OK, that's just like, your opinion, man. It's a common argument because it's a good argument. It absolutely adds something to the discussion, because it shows how our acceptance of alcohol is just a fluke of chemistry. Did I not explain why it was a huge part of society? It's easy to make, every human society has access to it, it's fun, and it allows you to be social. Other drugs are fun and let you be social too, they just haven't been as accessible as alcohol. It is ignorant and hypocritical to celebrate alcohol consumption while frowning upon the recreational use of other, safer drugs like marijuana. I can't figure what the point is you're trying to make here. Maybe you want to rewrite it?it ignores the reasons that alcohol is a huge part of society.
Starting from a point of "This is how things are" allows you to explain why that shouldn't be the case instead of the equivalent of pointing at a kid in the cafeteria and whining that he has two ice creams and you don't have any.
I think the problem is that he wasn't necessarily defending it because of its traditional value. I think what he was trying to get across is that it is a relevant part of the issue, and one that was completely ignored by the article.

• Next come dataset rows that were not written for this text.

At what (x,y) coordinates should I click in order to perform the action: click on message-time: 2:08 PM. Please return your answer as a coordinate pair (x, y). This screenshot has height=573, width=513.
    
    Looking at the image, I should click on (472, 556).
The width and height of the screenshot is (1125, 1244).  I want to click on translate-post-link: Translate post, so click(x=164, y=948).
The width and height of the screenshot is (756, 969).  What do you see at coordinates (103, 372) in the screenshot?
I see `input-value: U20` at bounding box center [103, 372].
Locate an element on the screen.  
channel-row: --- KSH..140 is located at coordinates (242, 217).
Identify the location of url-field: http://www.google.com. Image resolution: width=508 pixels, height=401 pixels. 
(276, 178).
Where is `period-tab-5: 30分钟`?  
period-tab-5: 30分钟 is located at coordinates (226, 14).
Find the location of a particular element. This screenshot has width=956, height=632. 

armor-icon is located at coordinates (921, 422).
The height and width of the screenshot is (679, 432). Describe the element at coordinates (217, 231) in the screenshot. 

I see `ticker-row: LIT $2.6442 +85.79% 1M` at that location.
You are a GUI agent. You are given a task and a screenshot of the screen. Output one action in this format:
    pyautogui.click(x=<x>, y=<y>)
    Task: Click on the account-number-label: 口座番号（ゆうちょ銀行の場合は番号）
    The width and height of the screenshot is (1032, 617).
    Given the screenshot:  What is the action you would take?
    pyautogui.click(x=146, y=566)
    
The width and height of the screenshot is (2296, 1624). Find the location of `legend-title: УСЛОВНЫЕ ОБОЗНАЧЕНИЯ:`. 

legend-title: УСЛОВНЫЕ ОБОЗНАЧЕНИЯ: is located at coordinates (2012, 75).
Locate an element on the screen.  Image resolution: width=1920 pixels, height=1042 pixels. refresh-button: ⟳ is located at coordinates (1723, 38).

I don't think it was pro-alcohol or anything, but a criticism of the argument itself. That was just my interpretation of the argument though, i don't want to be putting words in the tacocat's mouth.
You basically just compared buying a beer to slavery. You are part of the reason I don't talk about drugs on the Internet. I'm glad you're clever enough to find a rhetoric flaw with a statement by someone who probably agrees with you but I will continue to dread an orange hubwheel today.